### [Your task]
Reproduce every line of the listing below, changing each "screenshot" to "screen capture" and leaving everything else the same. Omit the pictures from your answer.

### [Record list]
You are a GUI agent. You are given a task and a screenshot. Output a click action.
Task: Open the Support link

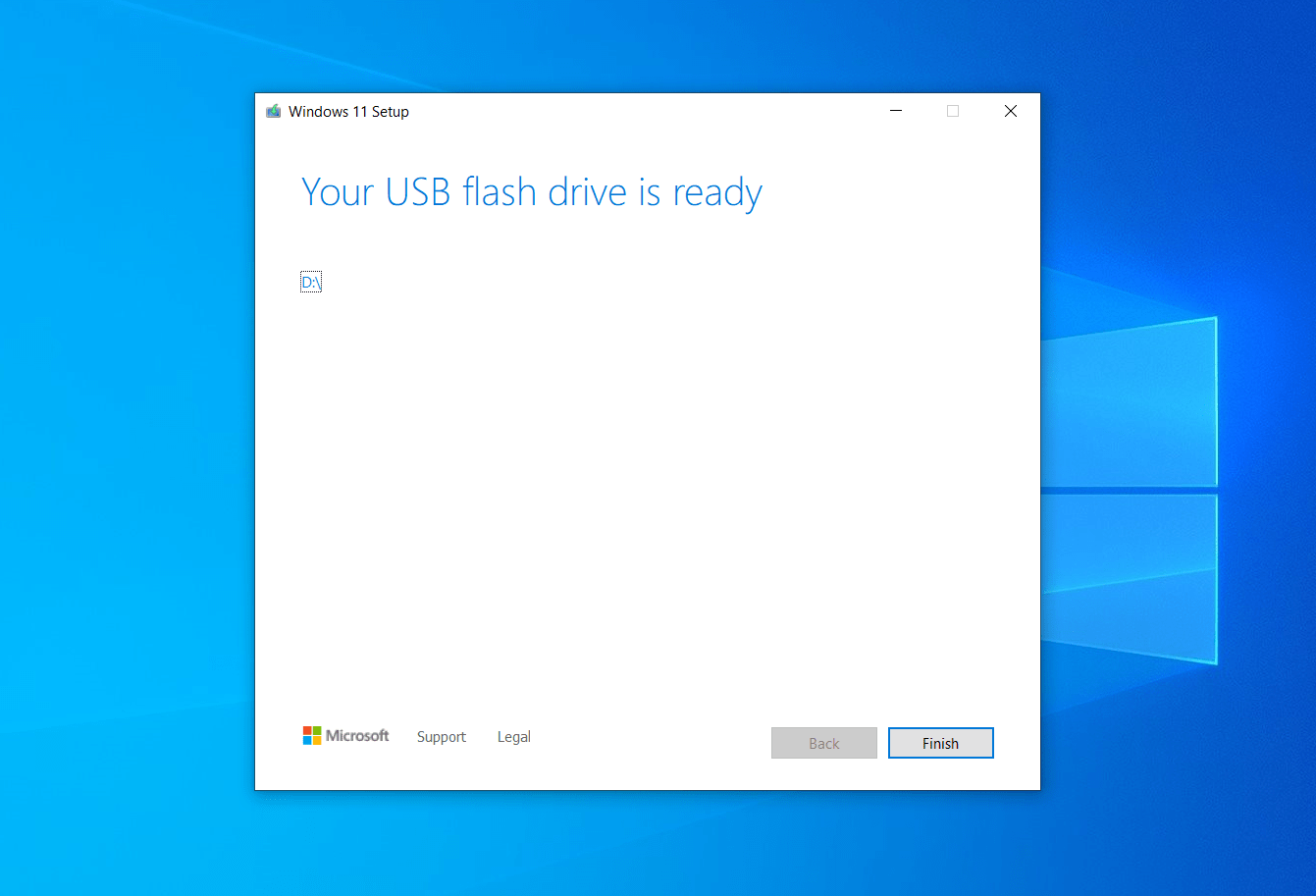coord(442,737)
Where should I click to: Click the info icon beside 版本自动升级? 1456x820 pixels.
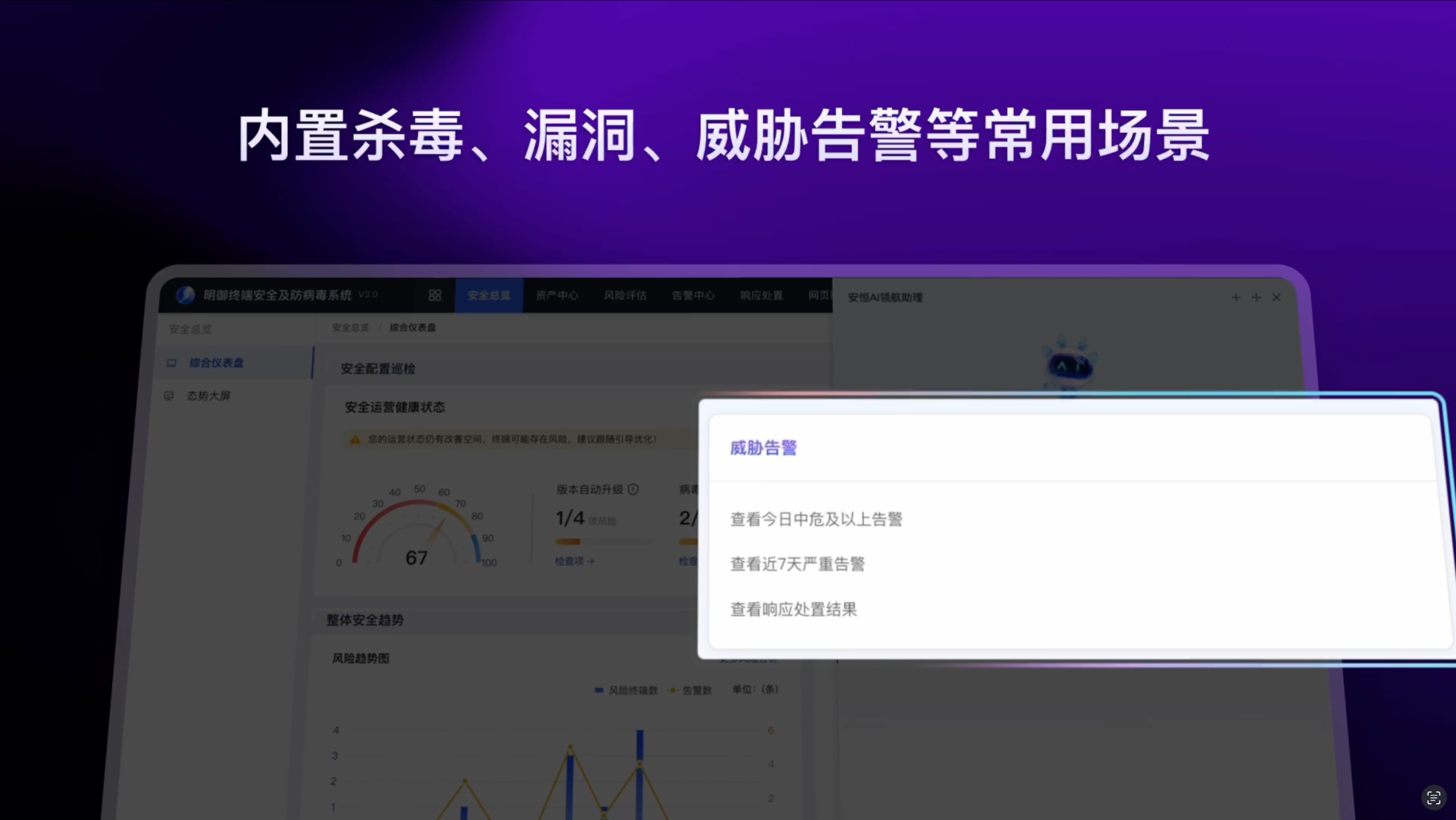coord(633,490)
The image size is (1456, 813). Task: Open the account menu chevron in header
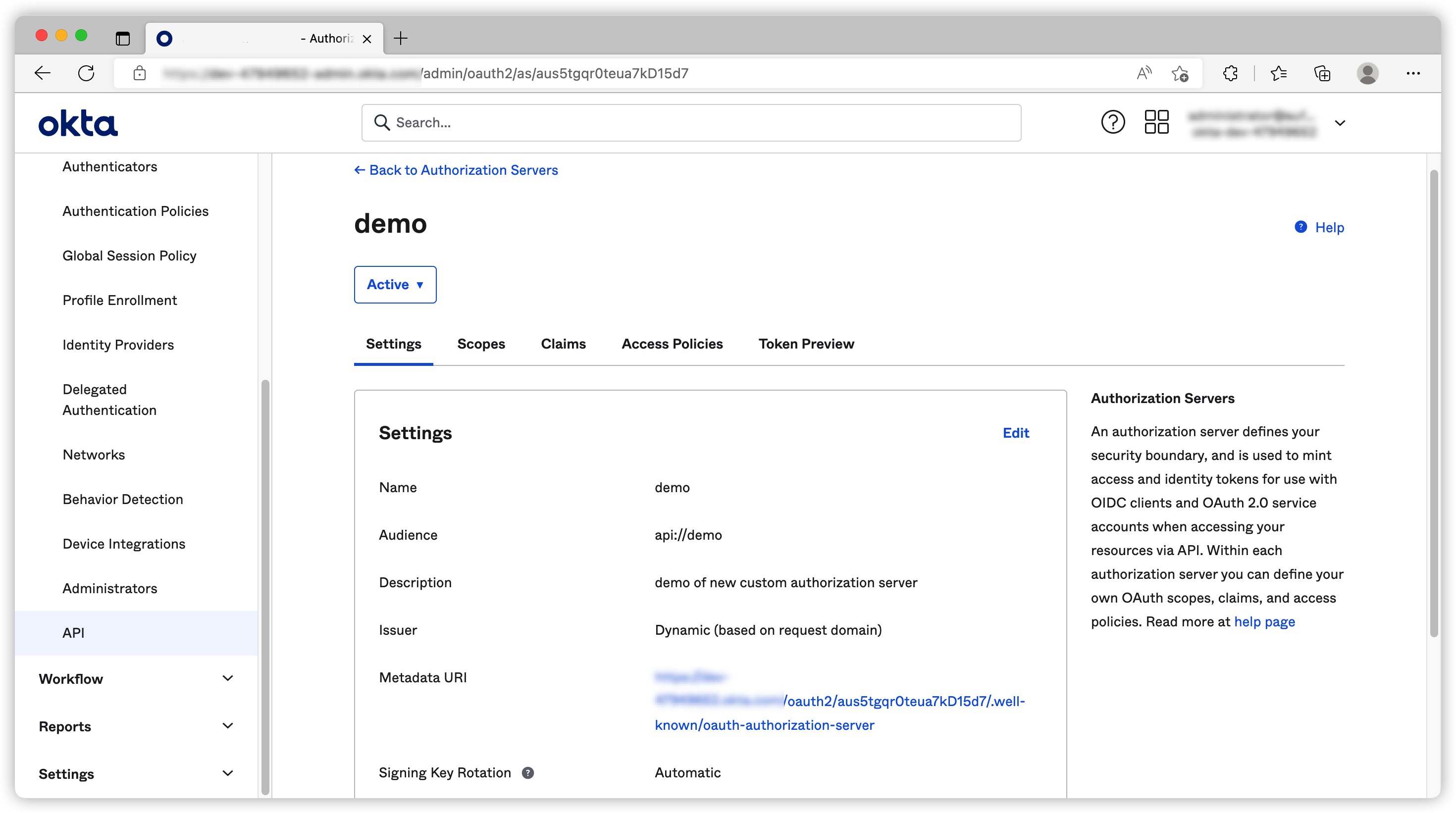coord(1340,123)
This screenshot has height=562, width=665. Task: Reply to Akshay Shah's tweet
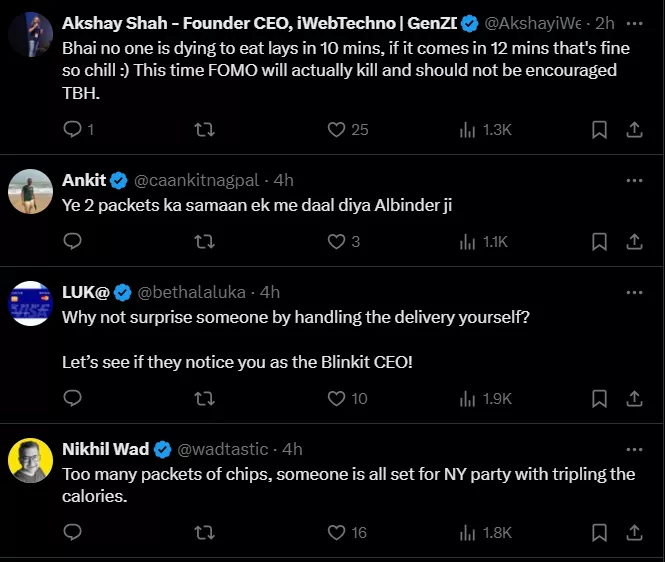pyautogui.click(x=72, y=129)
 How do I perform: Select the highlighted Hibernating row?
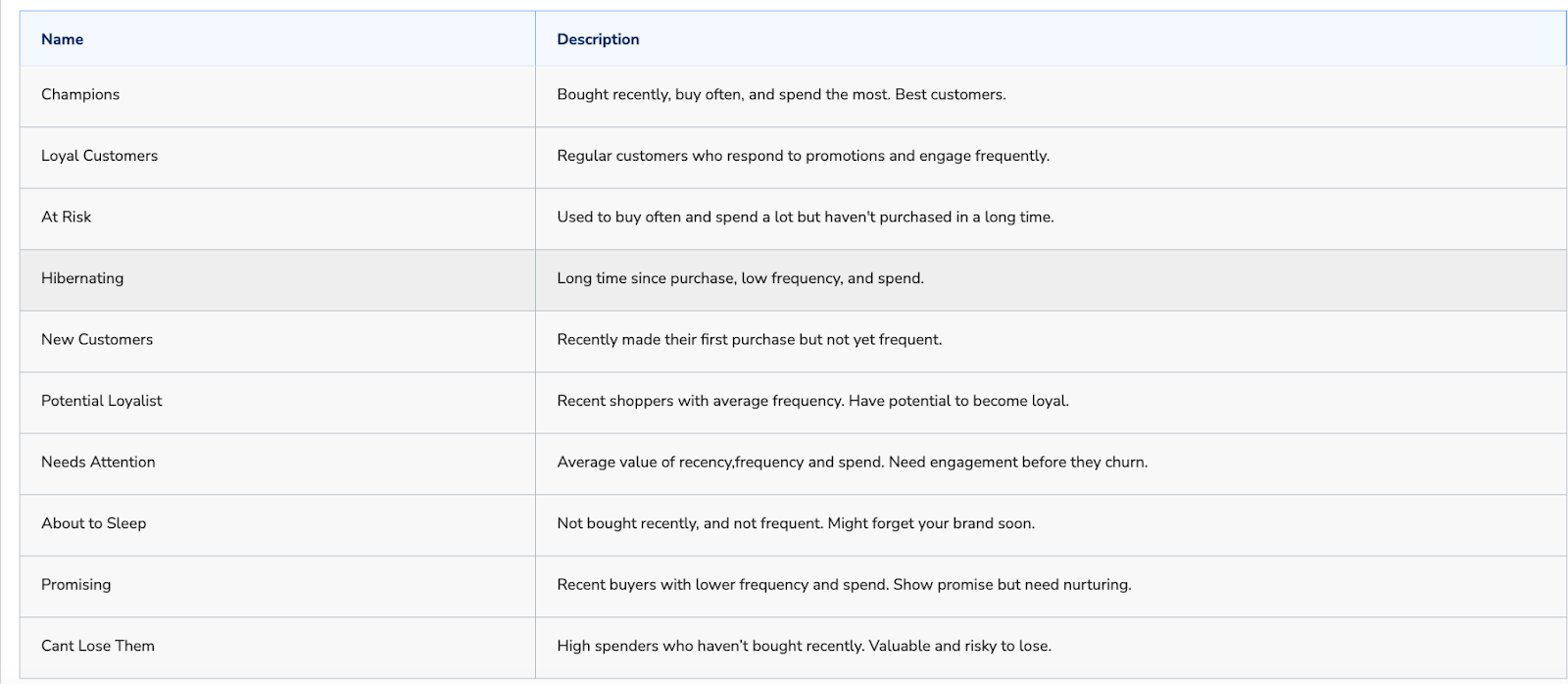793,280
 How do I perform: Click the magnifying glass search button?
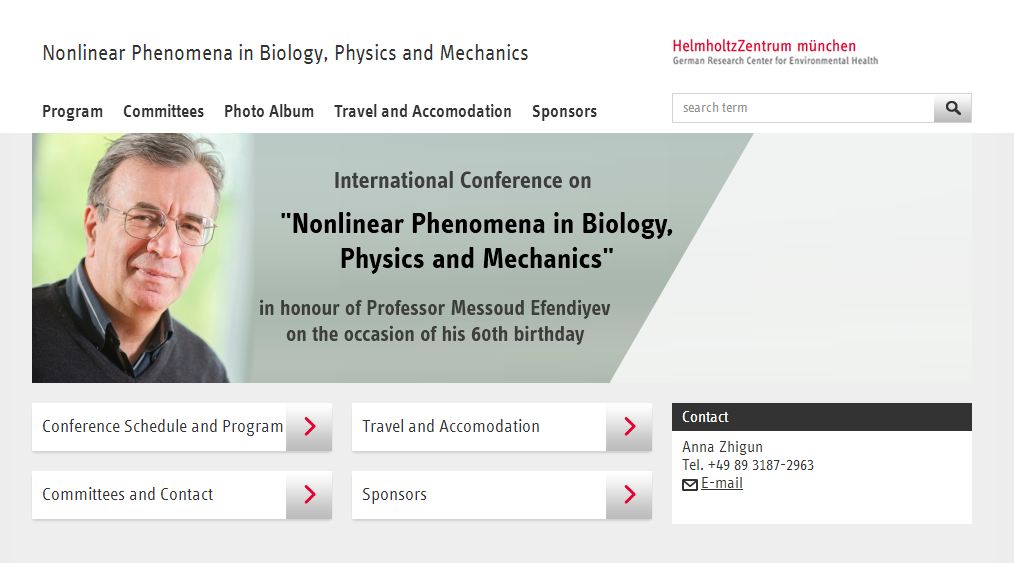(953, 108)
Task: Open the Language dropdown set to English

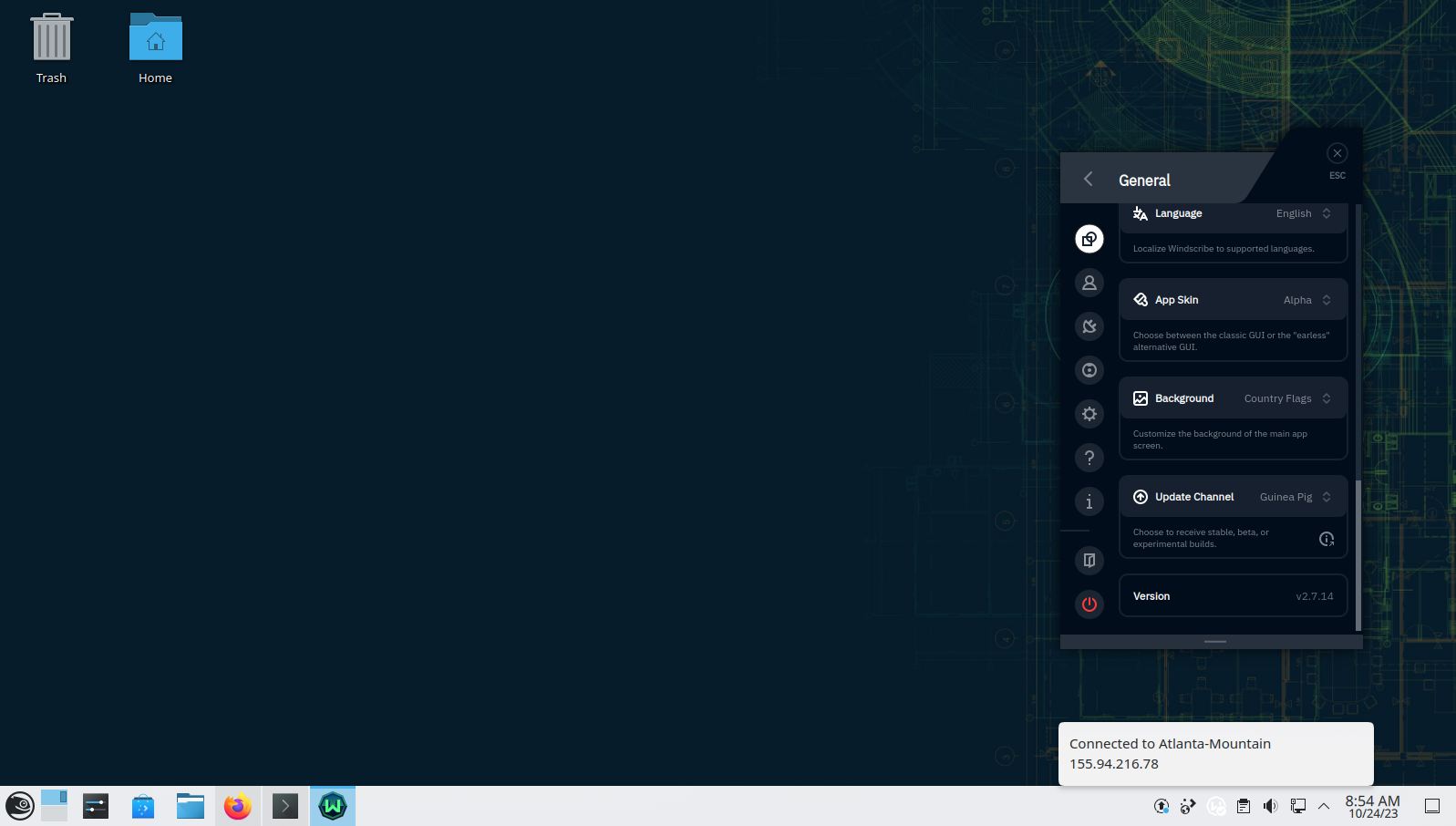Action: point(1303,213)
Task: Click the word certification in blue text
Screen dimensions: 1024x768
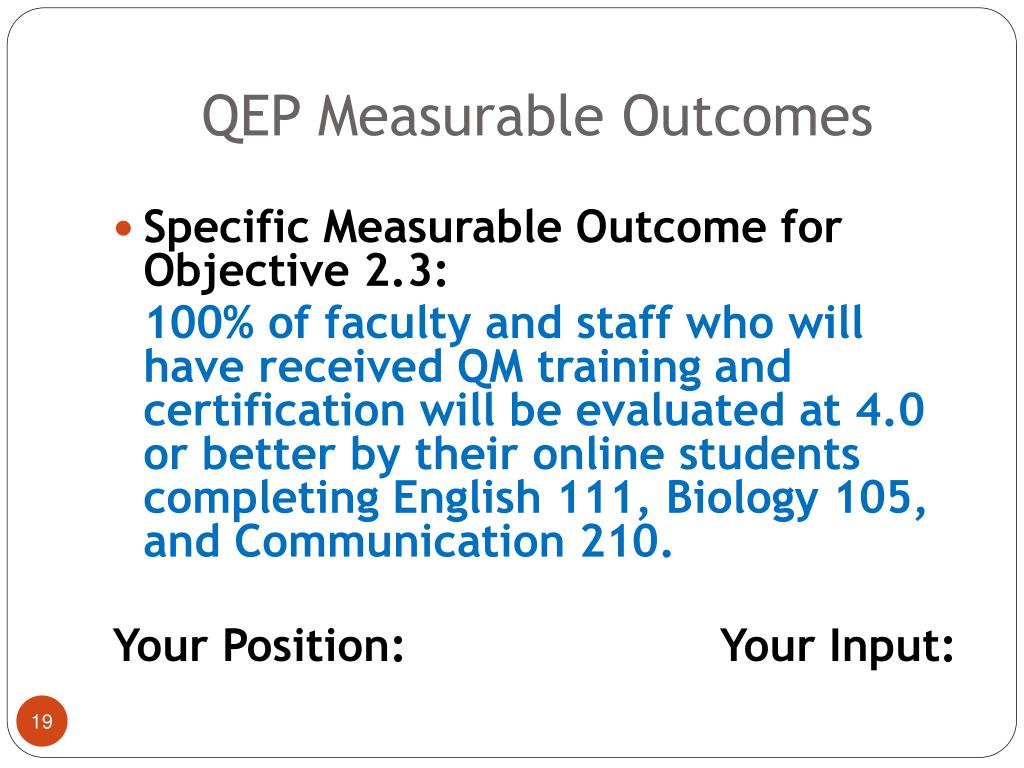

### [Exercise answer]
You are a GUI agent. You are given a task and a screen capture. Output a click action.
Task: Open the Support link

coord(442,737)
Where should I click to: Click the info icon beside 版本自动升级? 1456x820 pixels.
coord(633,490)
The image size is (1456, 813). Task: Open the account menu chevron in header
coord(1340,123)
This screen capture has height=562, width=665. Task: Reply to Akshay Shah's tweet
pyautogui.click(x=72, y=129)
 How do I perform: Select the highlighted Hibernating row?
793,280
 How do I perform: Click the magnifying glass search button?
(953, 108)
Task: Open the Language dropdown set to English

Action: point(1303,213)
Task: Click the word certification in blue text
Screen dimensions: 1024x768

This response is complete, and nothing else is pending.